RTRS: Oil prices fall after Libyan oilfields restart
By Christopher Johnson | LONDON
Oil prices fell on Thursday after news that two key oilfields in Libya had restarted, pumping crude for export into an already bloated market.
Benchmark Brent crude LCOc1 fell $1.14 a barrel to a low of $50.68 before recovering slightly to trade around $50.85 by 1220 GMT. The contract has fallen more than 10 percent from this month's peak.
U.S. light crude oil CLc1 hit a low of $48.51, down $1.11 a barrel on the day.
Libya's Sharara oilfield, with a production capacity of almost 300,000 barrels per day (bpd), has restarted after the end of protests by an armed group that had blocked pipelines there, a Libyan oil source and local official said on Thursday.
The oil source said El Feel oilfield, with a capacity of about 90,000 bpd, had also restarted.
The news helped push Brent crude through its 200-day moving average at $51.29 a barrel, a key technical support on price charts, which triggered further selling, analysts said.
The oil market has found some support from plans by major exporters to extend output cuts.
The Organization of the Petroleum Exporting Countries and Russia have agreed to cut output by 1.8 million bpd in the first half of the year to tighten the market and prop up prices.
OPEC Secretary-General Mohammad Barkindo said on Thursday that a global oil overhang was declining, but he added that stocks remained high and needed to fall further.
OPEC is discussing extending its cuts into the second half of the year, but the group has an uphill task.

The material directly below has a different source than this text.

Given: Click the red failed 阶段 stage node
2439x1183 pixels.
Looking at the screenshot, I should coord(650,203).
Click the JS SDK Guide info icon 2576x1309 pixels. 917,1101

U.S. data on Wednesday showed a drop in crude stocks, but gasoline inventories surged as refiners produced more fuel than the market could consume.
"U.S. commercial stocks increased by more than 6.5 million barrels last week," said Tamas Varga, senior analyst at London brokerage PVM Oil Associates. "Stock rebalancing has been put on hold as U.S. commercial oil inventories have jumped."
U.S. crude oil production C-OUT-T-EIA is also rising, up 10 percent since mid-2016 at 9.27 million bpd.
Rystad Energy expects U.S. shale oil output to grow by 100,000 bpd each month for the rest of this year and into 2018 if oil prices hold around $50-$55 a barrel, well above estimates by the U.S. Energy Information Administration for monthly gains of about 29,000 bpd in 2017 and 57,000 bpd in 2018.